Письменное задание 1: Определите, соответствуют ли тексту о борьбе со взяточничеством утверждения (а), (б) и (в). Для каждого дайте ответ «да» или «нет» и приведите точную цитату из текста, которая это решает: (а) главное средство против взяточничества — жестокость наказания; (б) на нехватку политической воли комментаторы сетуют уже 37 лет; (в) взяткодатель, сотрудничающий со следствием, должен освобождаться от ответственности лишь частично.
Письменное задание 2: Извлеките без изменений фрагмент текста о борьбе со взяточничеством: всё, начиная со слов «Первый: необходимо установить» и вниз до слов «к его защите.» включительно.
Письменное задание 3: По примеру какой страны в тексте о борьбе со взяточничеством предлагается освобождать взяткодателя от ответственности?

Фрагмент текста:

******************************

Принципиально важно, что в борьбе со взяточничеством (как и с большинством других тяжких преступлений) жестокость сама по себе не поможет, — важно совершенно иное: очевидная для всех неотвратимость наказания. В средневековом Китае из казненных взяточников иногда набивали чучело, сажая его для острастки в кабинете преемника, — и потрясенные западные путешественники описывали чиновников, как ни в чем не бывало вымогавших взятки в компании такого чучела. Ведь рамки определенных правил просто не оставляли чиновникам приемлемого выбора: не хочешь воровать — уходи с государевой службы.
Между тем взятка — отнюдь не неизбежное зло и тем более не народный танец, о чем более 100 лет назад писал еще блестящий сатирик Аркадий Аверченко. Встроенный механизм самоочищения самой гнусной, самой разложившейся власти весьма прост и прекрасно известен всем причастным к ней — для преодоления коррупции нужно всего лишь запустить его. (Кстати, нельзя полностью исключить того, что реализовать его не позволяют именно его очевидность и общеизвестность: если бы руководящие государством круги не сознавали его эффективность, за минувшие годы они вполне могли запустить его и просто нечаянно, «по ошибке».)
Пресловутая «политическая воля», на нехватку которой комментаторы и наблюдатели уже практически автоматически сетуют уже 37 лет, нужна прежде всего именно для запуска этого механизма и поддержания его функционирования.
Вор должен сидеть в тюрьме, а не во власти, — однако не менее важно, что награбленное им должно не служить ему надежным пенсионным фондом, подтверждая максиму «взятка лучший бизнес», а быть возвращено народу.
Поразительно, что для освобождения российской государственности из плена коррупции и (что политически не менее опасно и по-человечески значительно более обидно) подозрений в ней надо сделать всего лишь два наглядно доказавших свою эффективность шага, переводящих любой сколь угодно разложившийся механизм управления (включая и его правоохранительный сегмент) в режим самоочищения.
Первый: необходимо установить (по примеру Италии), что взяткодатель при сотрудничестве со следствием освобождается от ответственности гарантированно, полностью и автоматически (а не как у нас — частично и то в случае совпадения желаний следователя и судьи). Это возлагает всю ответственность за коррупцию на ее организатора — чиновника, разрывая тем самым круговую поруку, объединяющую его с его жертвами, и лишает последних стимулов к его защите.

******************************

Фрагмент набора данных:
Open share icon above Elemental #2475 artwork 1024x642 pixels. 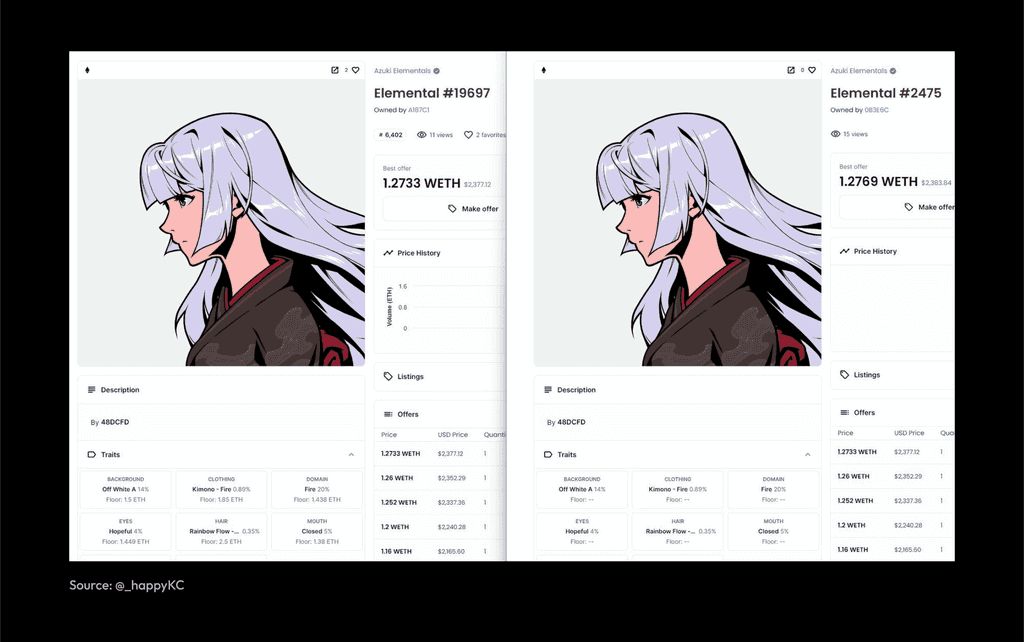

******************************

Полное решение 1:
(а) Нет: «жестокость сама по себе не поможет».
(б) Да: «автоматически сетуют уже 37 лет».
(в) Нет: «освобождается от ответственности гарантированно, полностью и автоматически».

Полное решение 2:
Первый: необходимо установить (по примеру Италии), что взяткодатель при сотрудничестве со следствием освобождается от ответственности гарантированно, полностью и автоматически (а не как у нас — частично и то в случае совпадения желаний следователя и судьи). Это возлагает всю ответственность за коррупцию на ее организатора — чиновника, разрывая тем самым круговую поруку, объединяющую его с его жертвами, и лишает последних стимулов к его защите.

Полное решение 3: По примеру Италии.